Distributed Computing for Physics-Based Data-Driven Reduced Modeling at Scale
Presenter: Ionut Farcas, Mathematics, Computational Modeling and Data Analytics
Authors: I.Farcas, R. Gundevia, R. Munipalli, K. Willcox
Abstract: High-performance computing (HPC) has revolutionized detailed numerical simulations, with a prominent contemporary application in rotating detonation rocket engine (RDRE) design. However, these RDRE simulations are computationally demanding, requiring millions of core hours, making them impractical for engineering tasks like design exploration, risk assessment, and uncertainty quantification. Reduced-order models (ROMs) offer a solution by constructing fast yet sufficiently accurate approximations that serve as surrogates for the high-fidelity model. We present a distributed memory algorithm for the fast and scalable construction of predictive physics-based ROMs.

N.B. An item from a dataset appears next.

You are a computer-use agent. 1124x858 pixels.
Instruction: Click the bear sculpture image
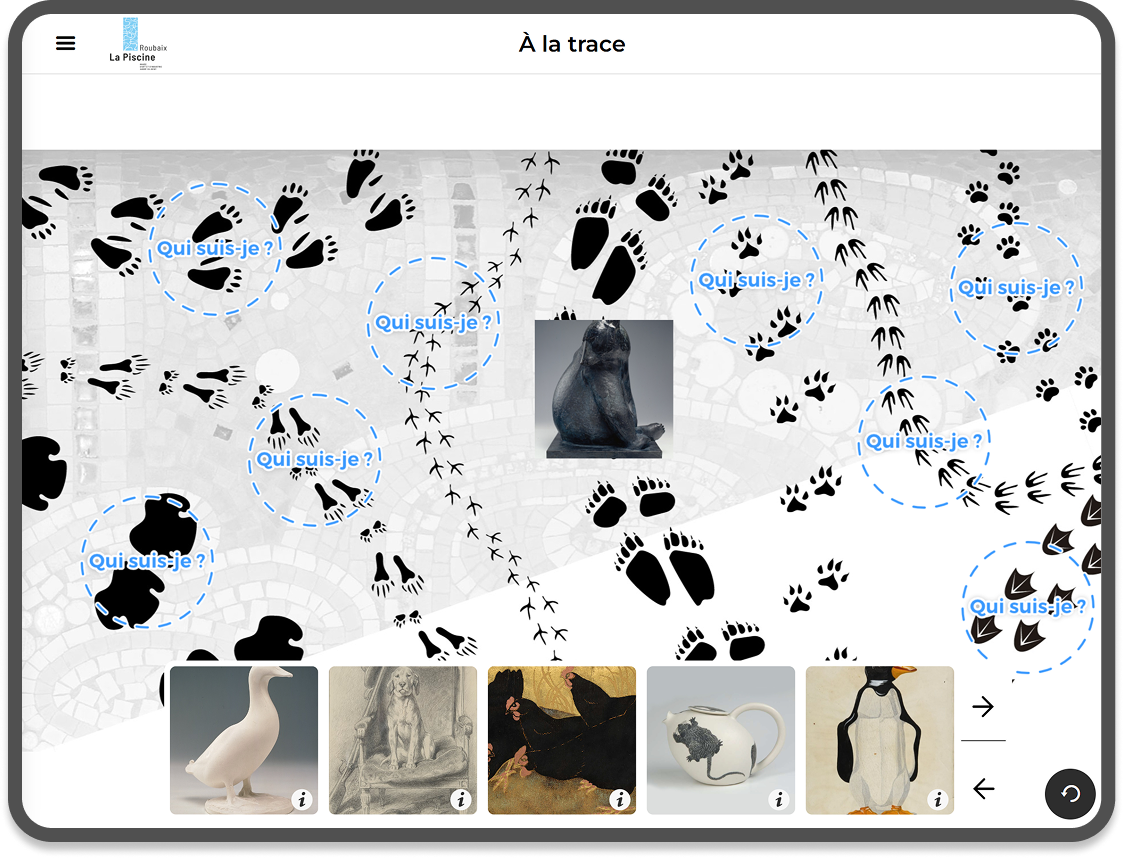point(604,389)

This algorithm is trained from sparse datasets of extremely large state dimension, learning structured physics-based ROMs that approximate the underlying dynamical systems. We demonstrate the algorithm's scalability using up to 2,048 cores on the Frontera supercomputer at the Texas Advanced Computing Center. Our focus is a real-world RDRE simulation, where one millisecond of physical time requires one million core hours. Using a training dataset of 2,536 snapshots, each with a state dimension of 76 million, our distributed algorithm constructs a predictive reduced model in just 13 seconds on 2,048 cores.